» **Problem details**
In the entries that follow, identify the line containing "Instruction: Toggle the" and return it together with all later lines, exactly as they appear.

» **Data section**
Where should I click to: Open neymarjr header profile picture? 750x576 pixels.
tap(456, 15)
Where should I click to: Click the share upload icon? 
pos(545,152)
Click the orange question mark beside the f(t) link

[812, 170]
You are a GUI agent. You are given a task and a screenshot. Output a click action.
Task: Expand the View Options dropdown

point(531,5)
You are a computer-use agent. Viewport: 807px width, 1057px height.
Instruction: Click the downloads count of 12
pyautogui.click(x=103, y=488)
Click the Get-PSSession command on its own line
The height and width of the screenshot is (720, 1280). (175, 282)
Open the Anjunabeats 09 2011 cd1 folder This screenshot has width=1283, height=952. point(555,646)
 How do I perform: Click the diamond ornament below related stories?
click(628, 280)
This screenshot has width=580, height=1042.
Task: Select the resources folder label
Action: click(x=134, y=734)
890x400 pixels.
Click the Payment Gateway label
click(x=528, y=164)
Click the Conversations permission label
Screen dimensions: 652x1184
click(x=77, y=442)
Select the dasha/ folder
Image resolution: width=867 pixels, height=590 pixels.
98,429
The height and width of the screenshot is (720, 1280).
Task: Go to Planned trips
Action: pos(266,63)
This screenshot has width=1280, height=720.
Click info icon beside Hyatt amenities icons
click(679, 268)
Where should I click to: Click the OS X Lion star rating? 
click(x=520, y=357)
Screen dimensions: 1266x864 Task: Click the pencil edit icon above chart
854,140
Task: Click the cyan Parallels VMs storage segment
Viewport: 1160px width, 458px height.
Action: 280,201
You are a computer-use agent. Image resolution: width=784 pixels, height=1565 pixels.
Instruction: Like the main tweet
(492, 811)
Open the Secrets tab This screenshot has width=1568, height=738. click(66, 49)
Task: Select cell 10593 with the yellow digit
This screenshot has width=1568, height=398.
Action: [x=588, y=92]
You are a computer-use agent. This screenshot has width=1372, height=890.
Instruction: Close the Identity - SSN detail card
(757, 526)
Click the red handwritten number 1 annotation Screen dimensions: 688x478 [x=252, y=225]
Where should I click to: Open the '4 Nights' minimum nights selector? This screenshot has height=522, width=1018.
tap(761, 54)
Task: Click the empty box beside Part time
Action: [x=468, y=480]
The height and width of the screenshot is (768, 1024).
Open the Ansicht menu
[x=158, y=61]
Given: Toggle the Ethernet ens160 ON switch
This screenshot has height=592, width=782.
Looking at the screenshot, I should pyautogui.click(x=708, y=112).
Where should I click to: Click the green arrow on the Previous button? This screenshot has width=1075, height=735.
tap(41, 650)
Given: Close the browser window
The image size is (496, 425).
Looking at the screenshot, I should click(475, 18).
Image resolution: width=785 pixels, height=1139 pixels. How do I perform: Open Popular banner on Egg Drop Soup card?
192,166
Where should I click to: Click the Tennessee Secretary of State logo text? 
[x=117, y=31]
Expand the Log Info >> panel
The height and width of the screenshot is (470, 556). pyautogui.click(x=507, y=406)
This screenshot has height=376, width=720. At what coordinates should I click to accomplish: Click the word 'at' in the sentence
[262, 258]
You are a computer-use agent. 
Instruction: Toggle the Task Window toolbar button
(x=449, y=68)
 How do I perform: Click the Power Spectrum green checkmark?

» **Written solution**
Instruction: Toggle the Task Window toolbar button
(x=449, y=68)
 How do I perform: Click the Power Spectrum green checkmark?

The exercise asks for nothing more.